If it returns { decided: true, optionId, note } → resume the work using the chosen option (this is a real answer, not background context).
If it returns { timedOut: true } → no human answered in time; STOP and leave the escalation open for the human/planner.

Common mistake (do NOT do this): emitting options[] and then writing a "stopping — a human will decide, a worker can resume once answered" summary and ending the turn. That path is ONLY for plain blockers with no options. If you passed options[], you MUST call await_human_decision in the same turn — never end the turn on a "human will decide" note.
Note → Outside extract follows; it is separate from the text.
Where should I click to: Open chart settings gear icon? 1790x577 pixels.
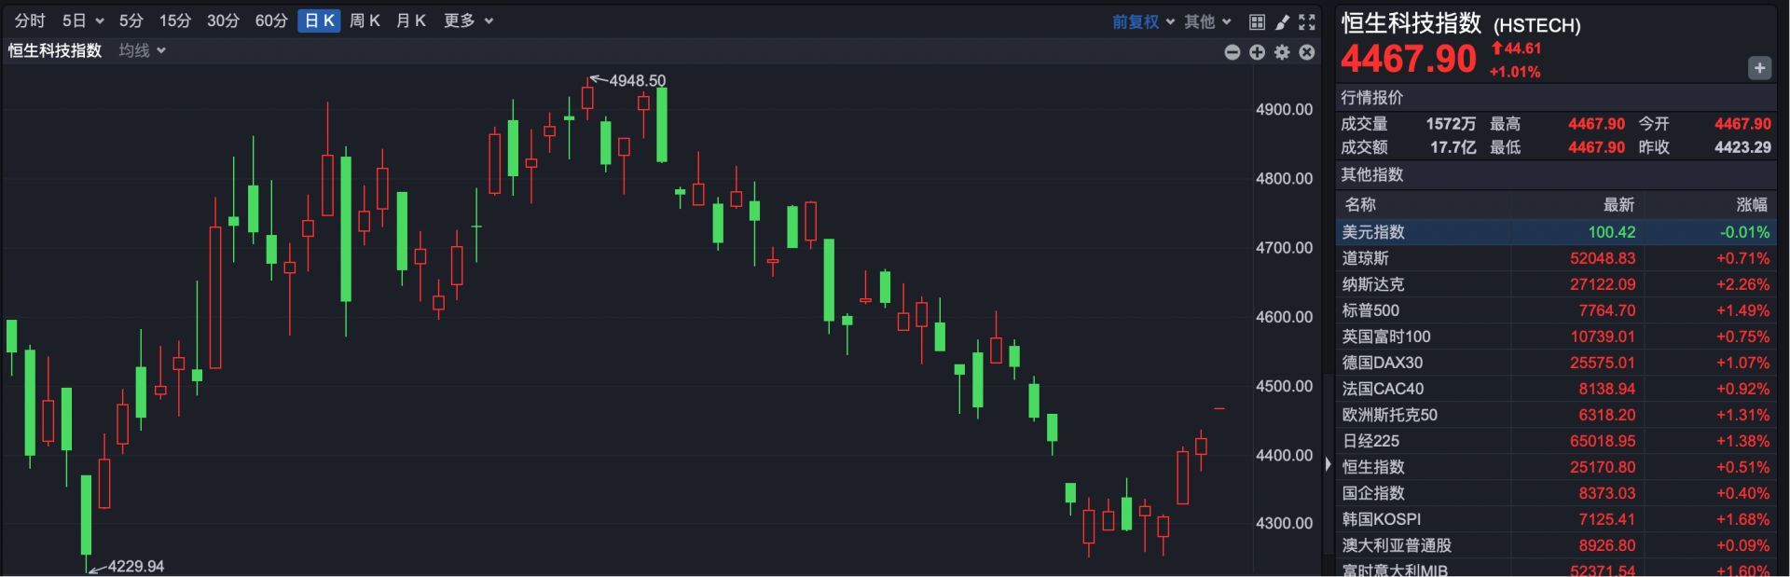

If you filed a plain blocker (no options), skip the await and STOP — a human or the planner decides next.

4d. Split proposal (the Step 1.5 size gate routed you here)

When the size gate judged the leaf oversized / cross-type / too-wide, do NOT grind it linearly and do NOT file a bare "this is too big" shrug. Instead draft the decomposition and hand it to the planner as a structured proposal — the planner promotes it into sibling leaves the wave engine runs in parallel.
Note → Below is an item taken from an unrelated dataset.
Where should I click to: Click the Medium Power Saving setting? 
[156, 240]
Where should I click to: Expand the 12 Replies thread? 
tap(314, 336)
Draft the task graph (don't implement). Sketch 3–8 sub-tasks, each: a one-line title, the files it touches (keep sibling sub-tasks file-disjoint so they parallelize without contaminating the shared tree; chain same-file tasks with a dependency), and its profile type. For a wide migration, batch 5–15 sites per sub-task, never one-per-site. (This is the vibe-blueprint shape — you're producing the graph, not minting todos.)
File it as a decision escalation the planner answers:

Tool: mcp__plugin_mermaid-collab_mermaid__escalation_create
Args: {
  "project": "<pwd>", "session": "worker-<first8(ARGUMENTS)>", "todoId": "<ARGUMENTS>",
  "kind": "decision",
  "questionText": "This leaf is <oversized | cross-type | too-wide> — proposing a split into N sibling leaves (drafted graph below). Promote the split, or have me do it linearly?\n\n<the drafted task graph: each sub-task's title · files · type · depends-on>",
  "options": [
    { "id": "split", "label": "Promote the split", "detail": "Planner creates the N drafted children (parentId=this leaf's epic, dependsOn, files, type) + one type:review child, promotes them ready." },
    { "id": "linear", "label": "Do it linearly anyway", "detail": "Skip the split; I implement the whole leaf in one pass." }
  ],
  "recommended": "split"
}

Then immediately await_human_decision(escalationId) in the same turn (the MANDATORY rule above applies — a split proposal carries options[]). On split → STOP (the planner takes over; your leaf becomes the container). On linear → go back to Step 2 and implement.

This upgrades the old bare "too big → escalate" into an actionable, pre-drafted plan, and keeps the planner-promotes-ready invariant intact (you propose; the planner promotes). NEVER fan out sub-WRITERS yourself — the pool shares one git tree; write-parallelism comes only from planner-promoted sibling leaves.

Rules

One todo only. Never claim or work other todos.
Never skip the mechanical gate. A green gate is the bar for accepted.
Report exactly once (accepted XOR rejected XOR escalate).
If anything is ambiguous about the spec, prefer escalation over guessing.